Eden ignored it, dismayed that Damiano was already making judgements about events which had taken place during his absence. ‘Damiano—’
‘Answer the phone,’ Damiano interrupted with stark impatience. ‘It’s been ringing every ten minutes since you went out!’
No darned wonder he had got back out of bed and given up on getting any further rest! And, of course, he would not have answered her phone when he would not have wished to identify himself and risk having his whereabouts confirmed, thereby inviting the descent of the press on her doorstep. Her conscience twanging as if she had been that incessant caller, she answered the phone.
‘Eden?’
It was Mark Anstey’s voice. As it had been a couple of months since she had heard from him, she was a little surprised but she smiled. ‘Mark?’
‘Glad I’ve finally got hold of you!’ Mark said urgently. ‘I caught a news bulletin on the radio at lunch-time. Tell me, is there any truth in the wild rumour that your long-lost husband has turned up alive and kicking and is now back in England?’
Eden tensed at the apparent fact that word of Damiano’s return had already moved into the public domain. ‘Yes…yes, there is—’
‘Incredible! Is Damiano there with you right now?’
‘Yes—’
‘Can he hear what you’re saying?’ Mark continued in a conspiratorial tone.
Discomfited by that question, Eden reddened. ‘Well, yes but why—?’
‘Have you got around yet to mentioning those dirty weekends we’re supposed to have enjoyed together?’
Eden froze in dismay at that brutally blunt question and lost colour. ‘No…’
‘Don’t mention that tabloid story! Take my advice and keep it quiet for now. Tina will
never tell the truth,’ Mark asserted with even stronger emphasis. ‘In fact, I think we need to meet up to discuss this situation face to face as soon as possible—’
At that moment the very last thing Eden wanted to think about was the unpleasant consequences of Mark’s affair with Nuncio’s wife, Tina, four years earlier. ‘I’m sorry but I really couldn’t manage that right now—’
‘Eden…this isn’t something you can run away from.’ Something in Mark’s voice roused the oddest sense of foreboding inside Eden.
‘Look, I’ll be in touch with you very soon!’ Eden swore in a rush and she replaced the receiver in equal haste before Mark could say anything else to upset her.
She turned back to Damiano, rigid with discomfiture. Mark had just urged her to keep a secret from her husband. Her conscience could have done without that reminder of what she was already doing! But being so short with Mark also left her feeling disloyal and ungrateful for, in the aftermath of his disastrous affair with Tina, Mark had promised that should the occasion ever arise he would tell Damiano the truth and clear Eden’s name.
Damiano was very still, his strong bone-structure fiercely taut.

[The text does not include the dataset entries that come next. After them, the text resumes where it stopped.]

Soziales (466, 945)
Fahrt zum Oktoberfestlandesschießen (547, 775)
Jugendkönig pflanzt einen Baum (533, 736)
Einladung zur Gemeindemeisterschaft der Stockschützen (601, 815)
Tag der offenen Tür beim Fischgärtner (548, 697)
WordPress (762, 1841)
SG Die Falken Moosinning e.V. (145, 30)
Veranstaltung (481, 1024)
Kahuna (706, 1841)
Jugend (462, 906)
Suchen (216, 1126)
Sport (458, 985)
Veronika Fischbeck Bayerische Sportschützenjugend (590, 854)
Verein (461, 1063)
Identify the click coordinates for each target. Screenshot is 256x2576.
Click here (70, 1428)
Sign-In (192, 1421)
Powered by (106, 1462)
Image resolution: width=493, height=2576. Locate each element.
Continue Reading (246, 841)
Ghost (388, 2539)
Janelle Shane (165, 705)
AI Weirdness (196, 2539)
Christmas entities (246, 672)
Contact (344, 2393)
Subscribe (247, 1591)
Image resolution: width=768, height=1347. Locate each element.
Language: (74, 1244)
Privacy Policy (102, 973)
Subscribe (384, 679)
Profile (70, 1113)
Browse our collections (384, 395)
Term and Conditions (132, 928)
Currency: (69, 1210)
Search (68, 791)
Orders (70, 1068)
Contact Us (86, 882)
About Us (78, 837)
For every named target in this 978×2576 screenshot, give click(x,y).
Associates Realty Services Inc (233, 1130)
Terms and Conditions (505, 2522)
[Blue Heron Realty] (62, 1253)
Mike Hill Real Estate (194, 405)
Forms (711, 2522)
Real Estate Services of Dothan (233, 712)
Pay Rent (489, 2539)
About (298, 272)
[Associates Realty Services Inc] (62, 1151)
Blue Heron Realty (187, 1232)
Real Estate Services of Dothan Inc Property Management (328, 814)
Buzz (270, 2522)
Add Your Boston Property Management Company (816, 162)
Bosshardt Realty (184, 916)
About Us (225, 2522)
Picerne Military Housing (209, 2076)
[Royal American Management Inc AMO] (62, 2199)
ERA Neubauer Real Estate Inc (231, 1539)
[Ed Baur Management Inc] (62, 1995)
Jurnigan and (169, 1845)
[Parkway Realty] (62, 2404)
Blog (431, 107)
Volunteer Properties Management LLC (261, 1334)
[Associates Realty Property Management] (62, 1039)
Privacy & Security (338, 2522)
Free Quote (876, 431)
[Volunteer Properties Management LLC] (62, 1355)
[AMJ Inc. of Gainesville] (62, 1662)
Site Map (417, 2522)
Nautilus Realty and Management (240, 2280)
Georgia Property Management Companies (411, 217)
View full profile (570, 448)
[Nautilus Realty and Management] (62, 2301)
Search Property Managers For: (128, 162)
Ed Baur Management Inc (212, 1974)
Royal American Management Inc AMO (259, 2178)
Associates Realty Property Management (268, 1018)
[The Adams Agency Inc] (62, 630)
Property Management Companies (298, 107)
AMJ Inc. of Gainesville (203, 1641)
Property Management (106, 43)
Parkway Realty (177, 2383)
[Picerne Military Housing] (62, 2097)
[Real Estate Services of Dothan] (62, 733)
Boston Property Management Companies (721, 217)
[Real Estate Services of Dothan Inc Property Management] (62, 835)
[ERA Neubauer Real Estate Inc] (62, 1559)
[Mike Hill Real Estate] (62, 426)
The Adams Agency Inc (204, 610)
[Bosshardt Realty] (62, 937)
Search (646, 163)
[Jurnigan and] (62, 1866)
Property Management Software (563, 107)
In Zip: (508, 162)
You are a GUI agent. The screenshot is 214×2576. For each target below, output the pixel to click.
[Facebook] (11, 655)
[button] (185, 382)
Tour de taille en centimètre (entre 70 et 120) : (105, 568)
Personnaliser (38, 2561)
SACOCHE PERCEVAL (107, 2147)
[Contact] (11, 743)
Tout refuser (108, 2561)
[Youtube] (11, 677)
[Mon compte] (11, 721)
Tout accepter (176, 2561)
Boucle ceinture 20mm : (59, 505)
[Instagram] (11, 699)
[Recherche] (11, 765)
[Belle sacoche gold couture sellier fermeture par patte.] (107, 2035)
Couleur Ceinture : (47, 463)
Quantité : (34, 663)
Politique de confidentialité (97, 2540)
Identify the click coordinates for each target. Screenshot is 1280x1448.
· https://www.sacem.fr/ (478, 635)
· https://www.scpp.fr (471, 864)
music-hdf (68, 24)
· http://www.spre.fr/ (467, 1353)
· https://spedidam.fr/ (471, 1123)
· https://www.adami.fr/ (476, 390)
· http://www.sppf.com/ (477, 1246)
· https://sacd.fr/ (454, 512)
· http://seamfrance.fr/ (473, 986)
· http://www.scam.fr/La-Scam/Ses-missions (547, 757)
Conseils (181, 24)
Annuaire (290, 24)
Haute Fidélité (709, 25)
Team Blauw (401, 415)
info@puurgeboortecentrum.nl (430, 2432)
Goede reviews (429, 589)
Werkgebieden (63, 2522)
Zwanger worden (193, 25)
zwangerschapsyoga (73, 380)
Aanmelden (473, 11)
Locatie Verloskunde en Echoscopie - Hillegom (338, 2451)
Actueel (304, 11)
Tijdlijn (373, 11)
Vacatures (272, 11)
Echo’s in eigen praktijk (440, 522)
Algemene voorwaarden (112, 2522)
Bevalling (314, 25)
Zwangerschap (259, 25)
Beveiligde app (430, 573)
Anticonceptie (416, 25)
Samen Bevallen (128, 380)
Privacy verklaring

Scorching golden eyes connected with her evasive gaze and held her fast before she could look away again.
‘So Mark, the love of your life, is still hanging around five years on,’ Damiano breathed chillingly. ‘What are you trying to hide from me?’
In the electric silence of her appalled paralysis, the doorbell buzzed.
CHAPTER FOUR
THE chauffeur carted Eden’s case down the steep stairs and out to the limousine.
What are you trying to hide from me? Deeply unsettled by Damiano’s shrewd recognition of her unease during that phone call from Mark, Eden slid into the limousine. However, just as quickly, she reminded herself that she was innocent of being anything other than her sister-in-law Tina’s dupe and she lifted her head high again.
Chagrined colour warmed her complexion for she was affronted by Damiano’s derisive reference to Mark as ‘the love of your life’. Ironically, Damiano had merely employed the same phrase she had once used in rueful self-mockery before they’d married! Since then, she had read magazine articles which urged women to keep a still tongue when men asked nosy questions about previous attachments. How right those articles were!